• _Data shown_
────────────────────
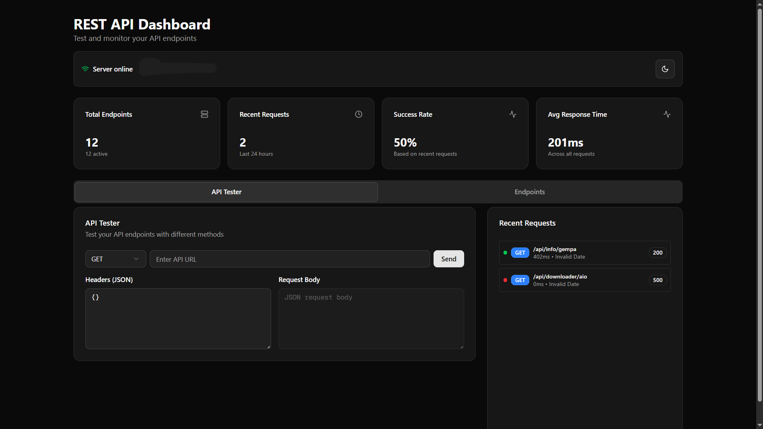The height and width of the screenshot is (429, 763).
Task: Click the server icon in Total Endpoints card
Action: pyautogui.click(x=204, y=114)
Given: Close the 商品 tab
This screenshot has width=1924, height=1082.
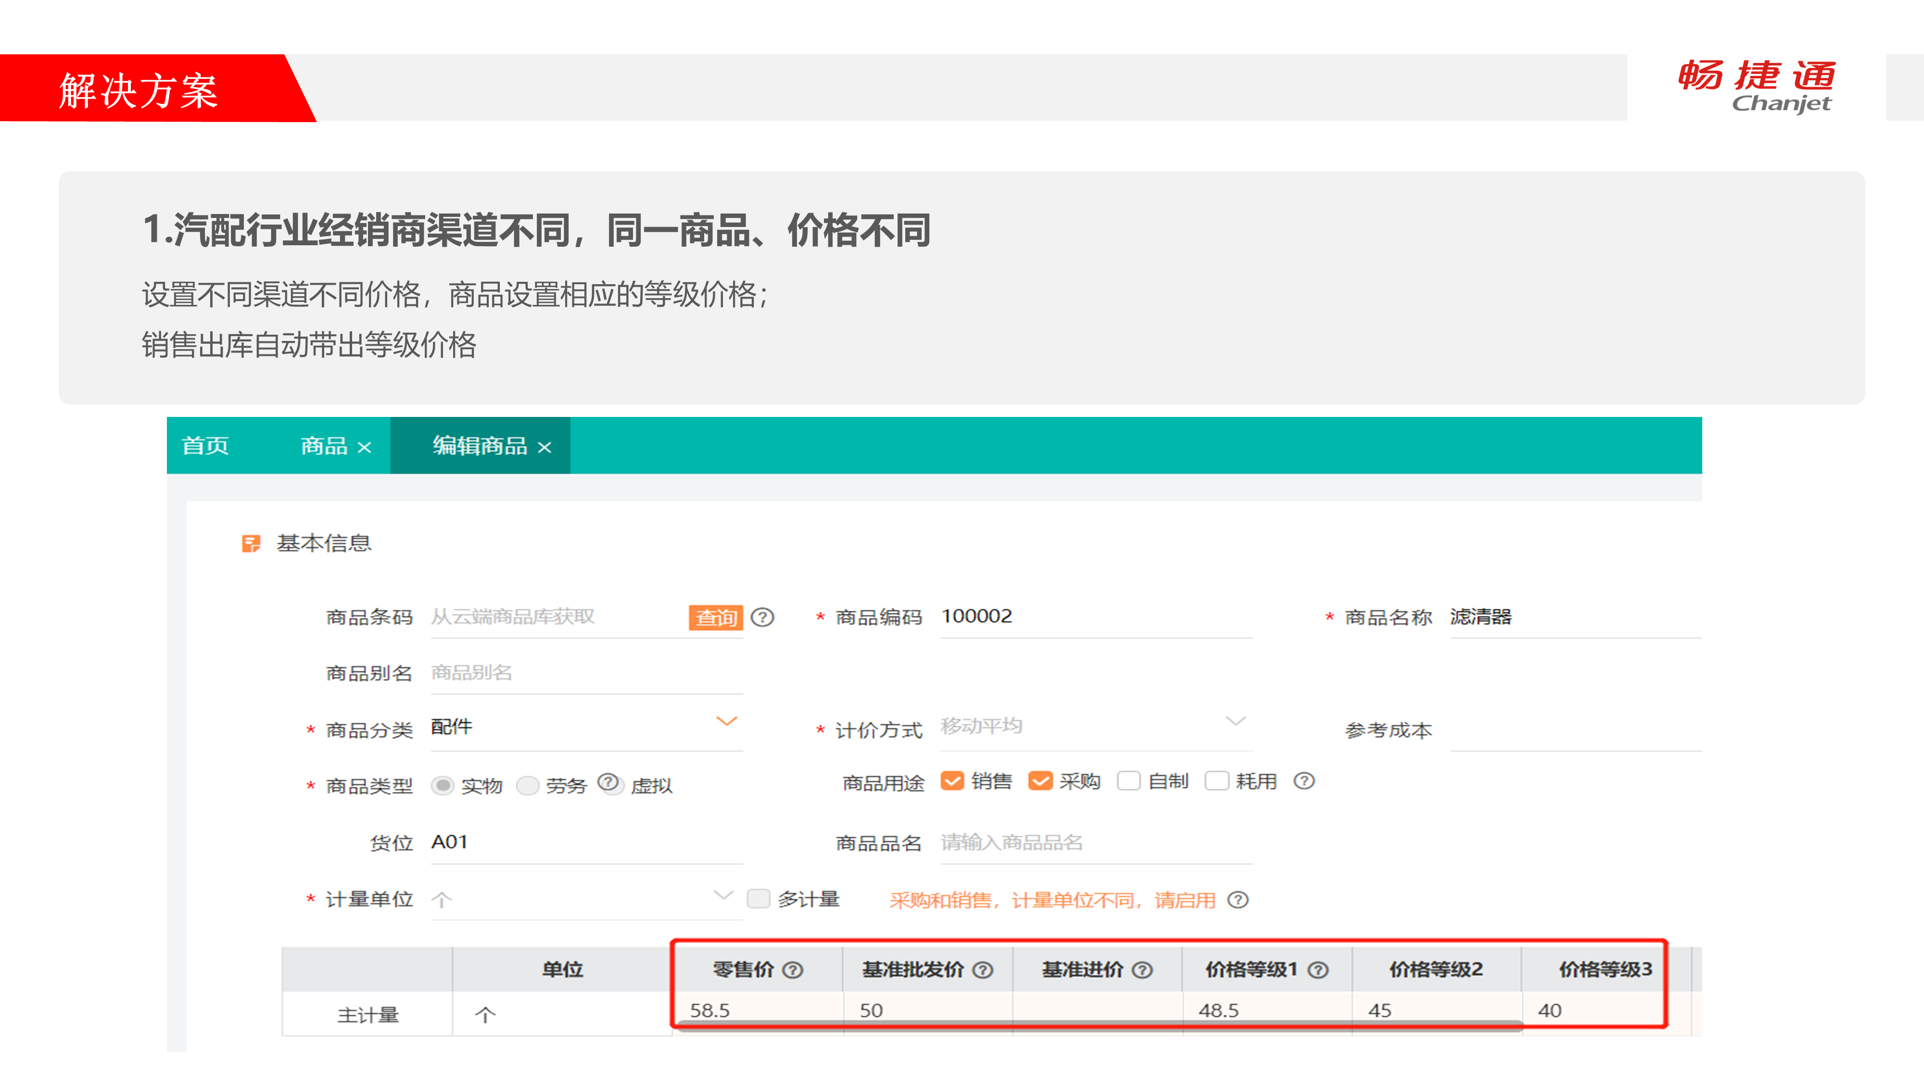Looking at the screenshot, I should 364,447.
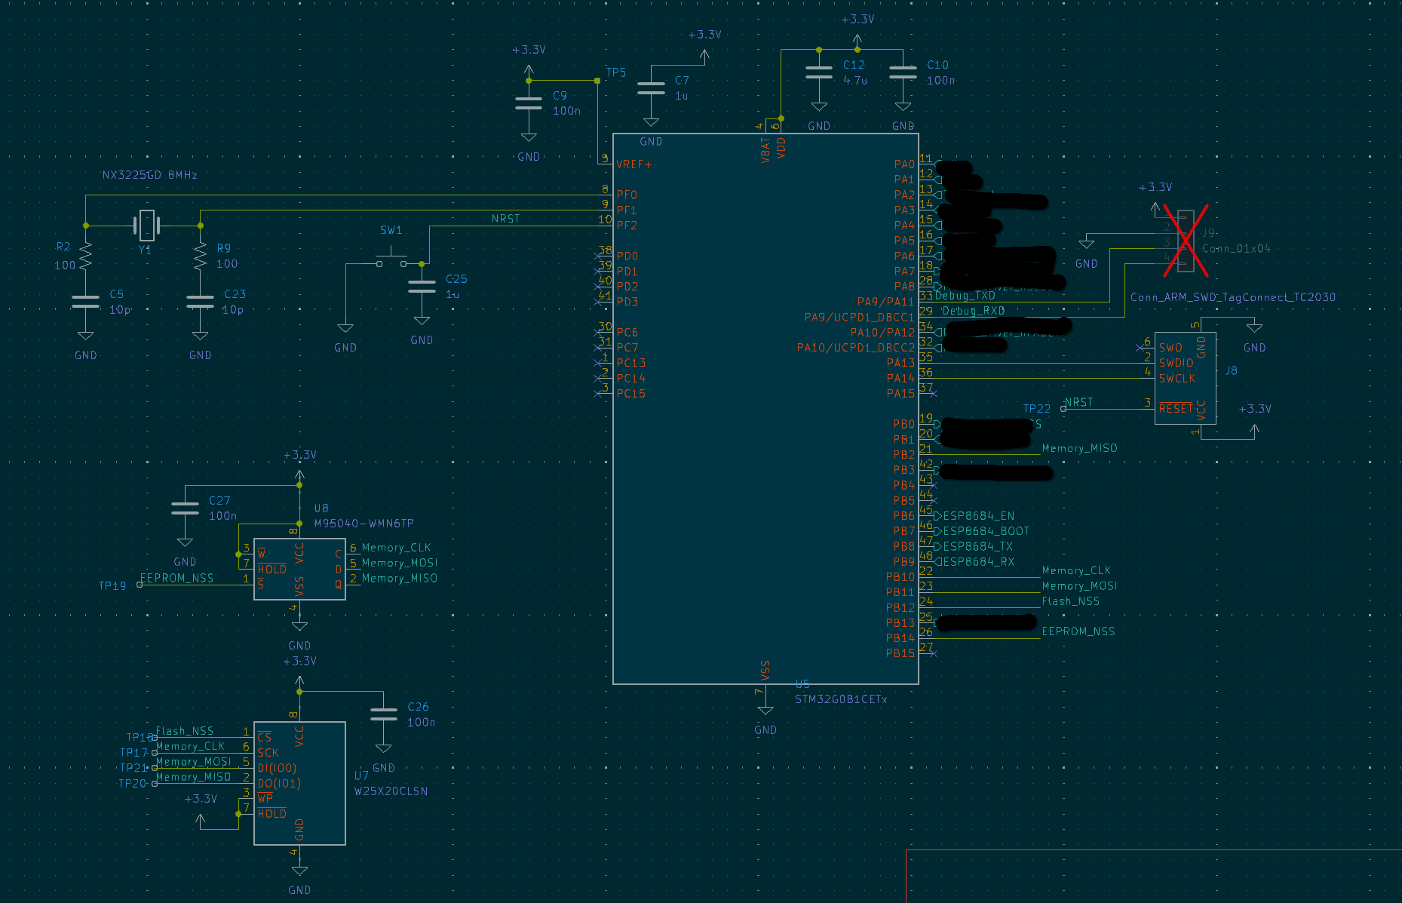Screen dimensions: 1402x903
Task: Select the Debug_TXD net label
Action: tap(965, 295)
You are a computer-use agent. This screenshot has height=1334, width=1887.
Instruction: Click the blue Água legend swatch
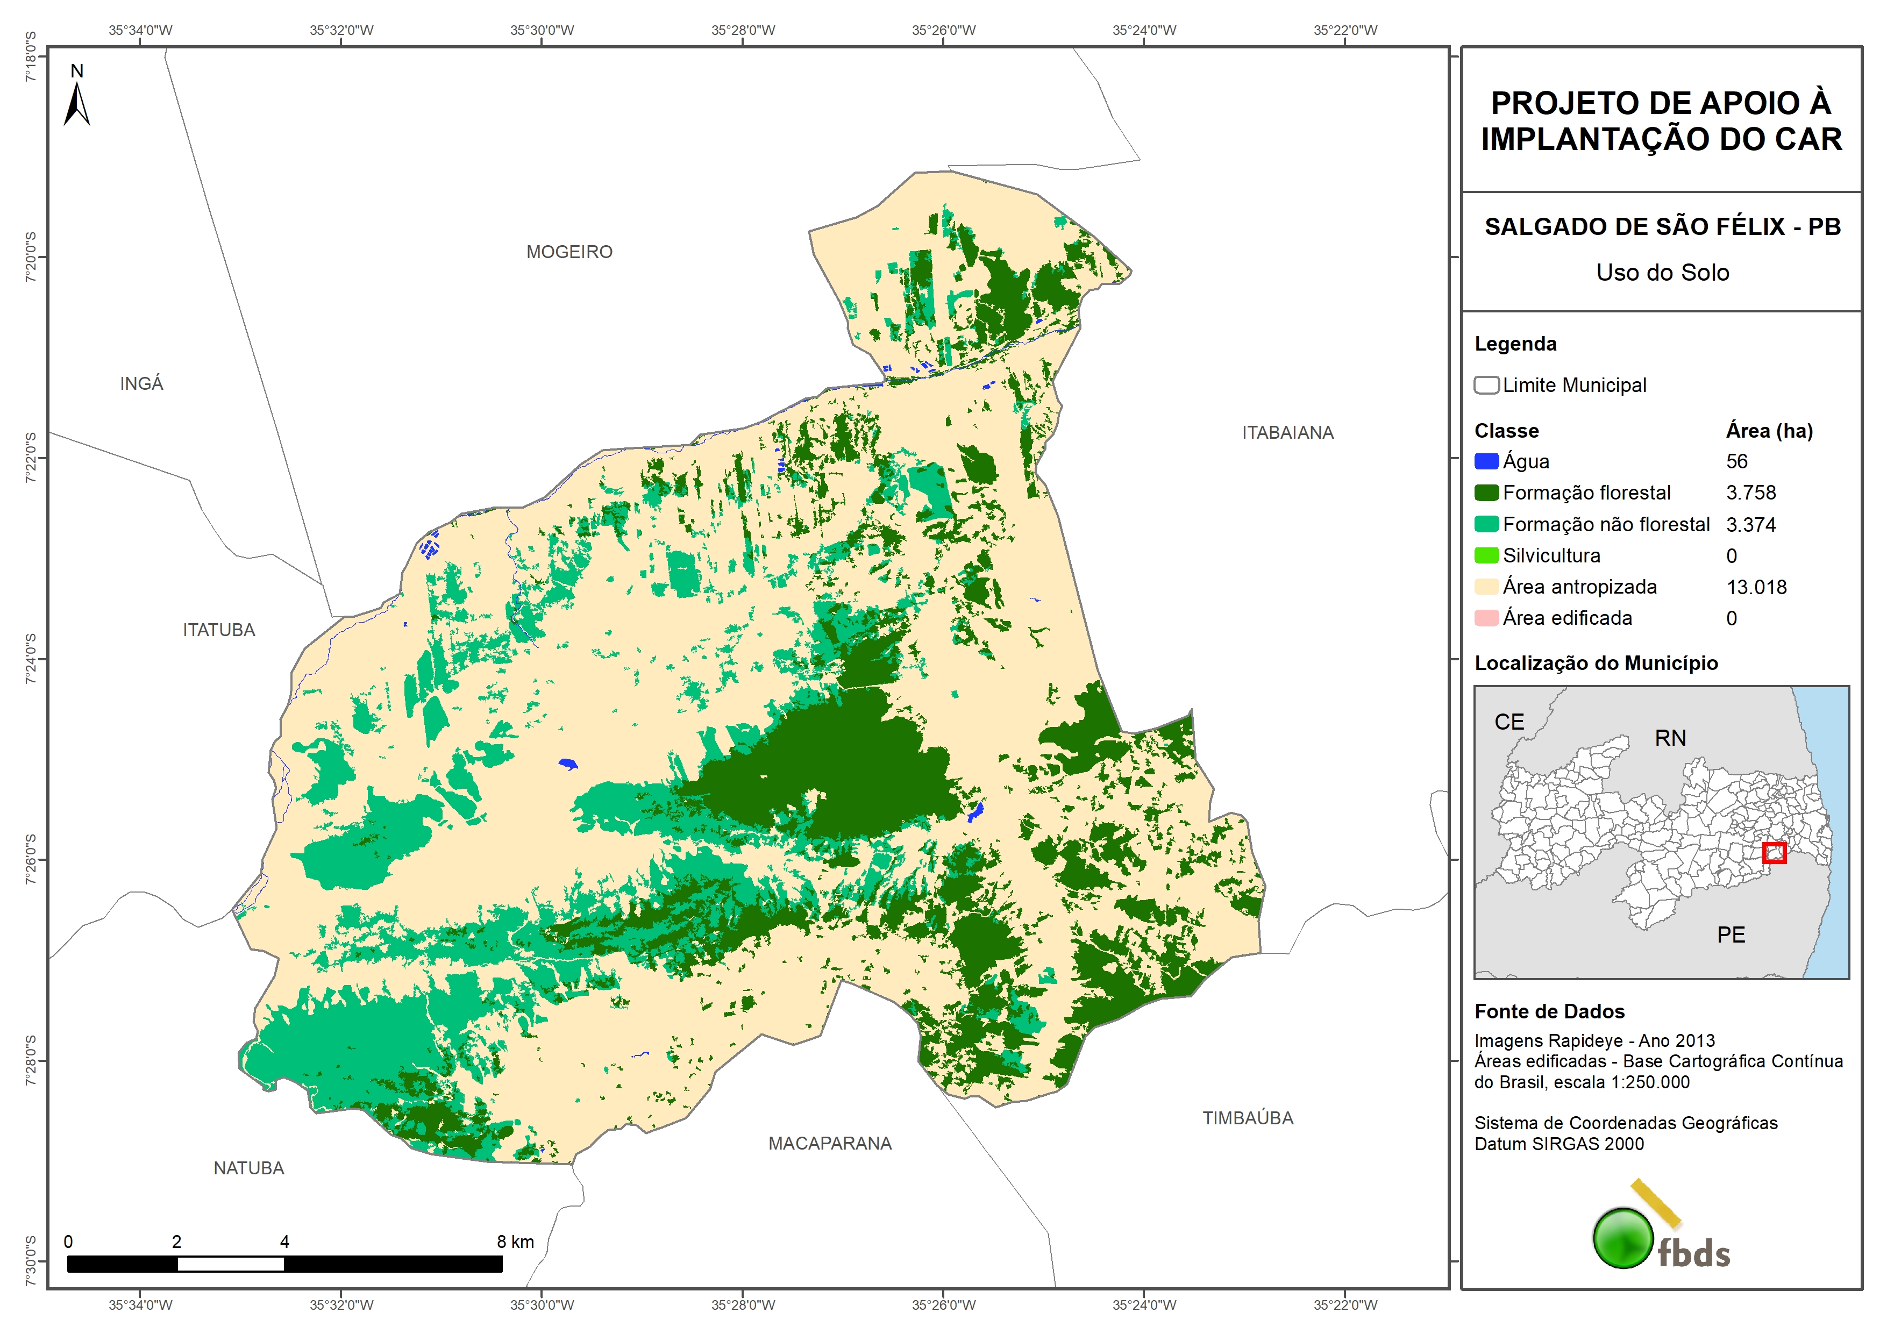1486,461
────────────────────
• _Exercise instructions_
Look above for the line with "This screenshot has width=1924, height=1082." and the line with "You are a computer-use". Copy them and every line between, exactly, but no pictures.

• _Written solution_
This screenshot has width=1924, height=1082.
Looking at the screenshot, I should 364,447.
Screen dimensions: 1402x903
Task: Select the Debug_TXD net label
Action: tap(965, 295)
You are a computer-use agent. This screenshot has height=1334, width=1887.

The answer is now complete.